Einstieg / Fortgeschr.

Cloudbasiert

Luminar Neo

1x / Abo

Einstieg

KI-Funktionen

Lightroom Classic

Abo

Fortgeschr. / Profi

Stapelbearb.

DxO PhotoLab

Abo

Fortgeschr. / Profi

Retuschen

Capture One

1x / Abo

Profi

Studiotauglich

DaVinci Resolve

Gratis

Fortgeschr.

Hybrid-Workflow

GIMP

Gratis

Fortgeschr. / Profi

RAW-Bearbeitung

Affinity

Gratis

Fortgeschr.

Alternative zu Photoshop

Wenn du neben der richtigen Software auch eine Kamera suchst, die dich fotografisch weiterbringt, lies auch unseren Leitfaden zu den besten Kameras für den Einstieg.

FAQs

Was ist die beste Bildbearbeitungssoftware für den Einstieg?

Lightroom Cloud ist eine der besten Optionen für Einsteiger:innen. Es ist intuitiv zu bedienen, funktioniert auf verschiedenen Geräten und ermöglicht es dir, die Bearbeitung von RAW-Dateien Schritt für Schritt zu erlernen.

Was sind die besten Alternativen zu Photoshop?

Affinity und GIMP sind zwei gute Alternativen zu Photoshop, wenn du mit Ebenen, Masken, Auswahlen und Kompositionen arbeiten möchtest, ohne unbedingt vom Adobe-Ökosystem abhängig zu sein.

Welches KI-Bildbearbeitungsprogramm ist das Beste?

Luminar Neo ist eine der besten Optionen, um schnelle Ergebnisse mit KI zu erzielen. Photoshop ist ebenfalls eine gute Wahl, wenn du nach fortschrittlicheren generativen Tools suchst.

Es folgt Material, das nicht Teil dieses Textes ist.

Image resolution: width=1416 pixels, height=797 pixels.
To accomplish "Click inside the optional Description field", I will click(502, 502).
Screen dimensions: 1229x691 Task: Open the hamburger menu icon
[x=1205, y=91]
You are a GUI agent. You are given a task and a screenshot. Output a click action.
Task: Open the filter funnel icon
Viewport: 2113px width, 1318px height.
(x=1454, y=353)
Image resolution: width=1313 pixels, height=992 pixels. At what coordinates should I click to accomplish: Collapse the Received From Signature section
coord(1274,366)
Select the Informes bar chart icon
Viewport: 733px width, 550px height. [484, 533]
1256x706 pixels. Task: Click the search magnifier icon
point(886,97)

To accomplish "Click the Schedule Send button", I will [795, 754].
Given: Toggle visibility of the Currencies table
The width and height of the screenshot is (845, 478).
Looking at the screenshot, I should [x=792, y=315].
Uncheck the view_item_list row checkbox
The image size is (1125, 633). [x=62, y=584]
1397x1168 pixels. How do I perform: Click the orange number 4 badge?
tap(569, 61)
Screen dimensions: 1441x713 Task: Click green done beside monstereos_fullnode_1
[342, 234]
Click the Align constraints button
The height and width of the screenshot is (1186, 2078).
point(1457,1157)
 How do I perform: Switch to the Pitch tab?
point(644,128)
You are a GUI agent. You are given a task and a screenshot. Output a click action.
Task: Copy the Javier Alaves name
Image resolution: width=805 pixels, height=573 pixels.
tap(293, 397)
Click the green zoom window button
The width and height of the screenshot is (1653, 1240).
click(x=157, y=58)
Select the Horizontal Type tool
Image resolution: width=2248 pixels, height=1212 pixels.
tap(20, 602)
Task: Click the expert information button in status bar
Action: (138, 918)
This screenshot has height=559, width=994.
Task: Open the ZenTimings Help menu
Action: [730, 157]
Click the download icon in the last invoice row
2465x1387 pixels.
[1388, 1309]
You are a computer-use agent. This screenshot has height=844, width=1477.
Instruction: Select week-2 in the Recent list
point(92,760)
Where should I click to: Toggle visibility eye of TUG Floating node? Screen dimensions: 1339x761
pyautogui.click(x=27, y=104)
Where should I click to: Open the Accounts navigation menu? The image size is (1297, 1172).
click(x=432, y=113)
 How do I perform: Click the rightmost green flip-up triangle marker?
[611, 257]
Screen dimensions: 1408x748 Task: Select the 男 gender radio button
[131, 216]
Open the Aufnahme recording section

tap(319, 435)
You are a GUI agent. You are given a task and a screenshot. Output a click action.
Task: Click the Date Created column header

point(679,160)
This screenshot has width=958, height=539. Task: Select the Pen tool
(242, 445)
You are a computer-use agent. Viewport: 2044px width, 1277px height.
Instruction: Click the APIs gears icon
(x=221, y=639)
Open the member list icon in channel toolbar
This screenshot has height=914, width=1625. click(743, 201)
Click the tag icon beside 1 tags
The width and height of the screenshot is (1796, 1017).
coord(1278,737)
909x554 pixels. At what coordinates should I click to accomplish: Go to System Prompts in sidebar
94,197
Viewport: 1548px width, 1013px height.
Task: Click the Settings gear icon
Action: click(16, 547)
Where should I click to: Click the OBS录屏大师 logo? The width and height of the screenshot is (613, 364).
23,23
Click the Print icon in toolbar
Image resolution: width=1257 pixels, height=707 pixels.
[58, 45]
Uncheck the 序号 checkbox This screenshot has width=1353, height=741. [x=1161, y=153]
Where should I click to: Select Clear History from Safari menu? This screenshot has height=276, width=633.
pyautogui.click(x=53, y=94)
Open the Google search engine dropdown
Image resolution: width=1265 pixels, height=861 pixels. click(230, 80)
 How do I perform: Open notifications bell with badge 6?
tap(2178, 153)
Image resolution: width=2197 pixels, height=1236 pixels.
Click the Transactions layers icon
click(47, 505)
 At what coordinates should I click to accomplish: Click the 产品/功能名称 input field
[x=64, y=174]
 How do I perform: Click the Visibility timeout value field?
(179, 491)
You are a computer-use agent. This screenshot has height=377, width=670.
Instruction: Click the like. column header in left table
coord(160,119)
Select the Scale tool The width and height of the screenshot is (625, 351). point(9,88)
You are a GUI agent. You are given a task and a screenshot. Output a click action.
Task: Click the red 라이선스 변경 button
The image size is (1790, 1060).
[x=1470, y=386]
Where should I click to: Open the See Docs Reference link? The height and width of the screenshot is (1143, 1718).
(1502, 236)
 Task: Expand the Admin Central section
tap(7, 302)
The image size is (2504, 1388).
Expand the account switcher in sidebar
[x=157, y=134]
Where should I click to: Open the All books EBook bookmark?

Welches Programm eignet sich am besten für die professionelle Bildbearbeitung?

Photoshop ist ideal für fortgeschrittene Retuschen und Kompositionen, Capture One glänzt bei der Studio-, Mode- und Produktfotografie und Lightroom Classic eignet sich hervorragend zum Verwalten und Bearbeiten großer Mengen an Fotos.

Gibt es professionelle Bildbearbeitungsprogramme ohne Abo?

Ja. DxO PhotoLab ist als Lizenz mit Einmalzahlung (pro Version) erhältlich und DaVinci Resolve Studio kann ebenfalls mit Einmalzahlung erworben werden, wobei wichtige Updates zusätzliche Kosten verursachen können.

Was sind die besten kostenlosen Bildbearbeitungsprogramme?

GIMP, Darktable, Affinity und Canva sind gute kostenlose Optionen: GIMP für manuelle Retuschen, Darktable für RAW-Dateien, Affinity für Ebenen und Kompositionen und Canva für schnelle Bearbeitungen.